Correct, but running node()
in the debugger seems to work. So at a guess what's happening is that we're getting one hash when the node are run (with split state) and a different one after combining. Or possibly we are failing to perform a re-run that aggregates the results of the two sub-tasks before attempting to look up the aggregated result.
@satra - I can try to reproduce and debug as well, but can you write your python version. and you're running this locally on your osx, right?
i have tried with python 3.10 and 3.11 (same errors) on osx 14 (m1 chip).
@satra - do you expect wf.fit_clf.lzout.model
to be the same with each run?
i don't think so. it's based on the clf_info (a split) and the split indices (a nested split).
so it has a random component?
I would say it has dynamic/generative components, more so that random. But there are random generators.
On Thu, Oct 26, 2023, 9:00 AM Dorota Jarecka @.***> wrote:
so it has a random component?
— Reply to this email directly, view it on GitHub https://github.com/nipype/pydra/issues/717#issuecomment-1781075846, or unsubscribe https://github.com/notifications/unsubscribe-auth/AABM573JOPX7OULUYFVU4M3YBJNFFAVCNFSM6AAAAAA6K3V4QSVHI2DSMVQWIX3LMV43OSLTON2WKQ3PNVWWK3TUHMYTOOBRGA3TKOBUGY . You are receiving this because you were mentioned.Message ID: @.***>
yes, of course, sorry, didn't think long enough about the workflow and your answer... for moment I got confused why my checksums keep changing...
Would it help debugging to add a random seed that could be fixed?
I think it's not using random seed and yet still is changing
@tclose - I've created this branch for testing: https://github.com/djarecka/pydra-ml/tree/newpydra_test
I removed some tasks that are not needed to get the error and also simplified the spliters part.
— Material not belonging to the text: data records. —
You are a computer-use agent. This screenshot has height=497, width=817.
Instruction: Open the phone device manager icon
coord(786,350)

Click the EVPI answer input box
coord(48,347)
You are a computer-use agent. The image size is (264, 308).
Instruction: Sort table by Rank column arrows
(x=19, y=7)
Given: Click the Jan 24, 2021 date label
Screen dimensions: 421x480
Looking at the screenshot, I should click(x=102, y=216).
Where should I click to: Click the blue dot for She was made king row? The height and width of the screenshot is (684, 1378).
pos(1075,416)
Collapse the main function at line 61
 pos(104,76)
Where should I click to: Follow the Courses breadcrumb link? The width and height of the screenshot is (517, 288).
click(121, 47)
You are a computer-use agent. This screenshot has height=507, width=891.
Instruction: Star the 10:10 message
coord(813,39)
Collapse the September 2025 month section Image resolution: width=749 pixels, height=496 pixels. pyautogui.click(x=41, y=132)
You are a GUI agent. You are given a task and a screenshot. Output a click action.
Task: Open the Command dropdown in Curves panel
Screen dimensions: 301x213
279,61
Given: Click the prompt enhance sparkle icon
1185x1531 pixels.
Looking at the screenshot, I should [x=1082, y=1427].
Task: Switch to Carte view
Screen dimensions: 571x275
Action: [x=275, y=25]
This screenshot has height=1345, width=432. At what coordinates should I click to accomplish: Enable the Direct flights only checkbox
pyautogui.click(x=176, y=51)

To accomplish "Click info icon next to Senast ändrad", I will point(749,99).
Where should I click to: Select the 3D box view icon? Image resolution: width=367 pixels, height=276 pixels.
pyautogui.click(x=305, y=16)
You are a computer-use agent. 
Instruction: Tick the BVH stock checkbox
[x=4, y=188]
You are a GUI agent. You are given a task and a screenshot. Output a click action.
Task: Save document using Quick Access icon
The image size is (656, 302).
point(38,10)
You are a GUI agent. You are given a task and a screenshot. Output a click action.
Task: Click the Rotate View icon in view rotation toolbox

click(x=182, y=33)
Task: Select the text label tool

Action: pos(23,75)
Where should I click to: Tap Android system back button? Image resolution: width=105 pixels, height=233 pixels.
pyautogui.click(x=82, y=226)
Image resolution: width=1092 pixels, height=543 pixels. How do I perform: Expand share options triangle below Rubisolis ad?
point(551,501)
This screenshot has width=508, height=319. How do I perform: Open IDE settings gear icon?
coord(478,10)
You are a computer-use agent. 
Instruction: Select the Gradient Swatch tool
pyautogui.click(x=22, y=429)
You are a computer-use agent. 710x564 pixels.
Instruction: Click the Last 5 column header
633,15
I kept the commented part just so it's easy to see what has been removed from the original code. The error I'm getting is:
E RuntimeError: Could not find results of 'feature_importance' node in a sub-directory named 'FunctionTask_3384430a0229b2b6770771fae01902aa' in any of the cache locations:
I removed the connections to the following nodes, but I kept ("feature_importance", wf.feature_importance.lzout.feature_importance),
from the workflow output to have the error, since this is a problem after the task is run, when the results have to be collected.
You can see that that this task changes hash not only between the time it is run and the results have to be collected, but it is different every time the workflow is run. I understand that since random_state
is set to 0 this should not be the case.
@tclose , @satra : it looks like everything is fine if I remove from the pipeline ["sklearn.impute", "SimpleImputer"],
, i.e. remove this line
Any idea why this element of the pipeline can cause the problem?
it's perhaps a function of how it gets checksummed. a Pipeline
object is a composable object. but pydra has no direct control of what that pipeline object looks like. that's completely a user specification. but i don't know why and it wouldn't be a solution for this particular problem. i'm assuming you are testing in new cache locations each time. you could also try sending a deepcopy of the Pipeline
object in case somehow that object is not threadsafe for some reason.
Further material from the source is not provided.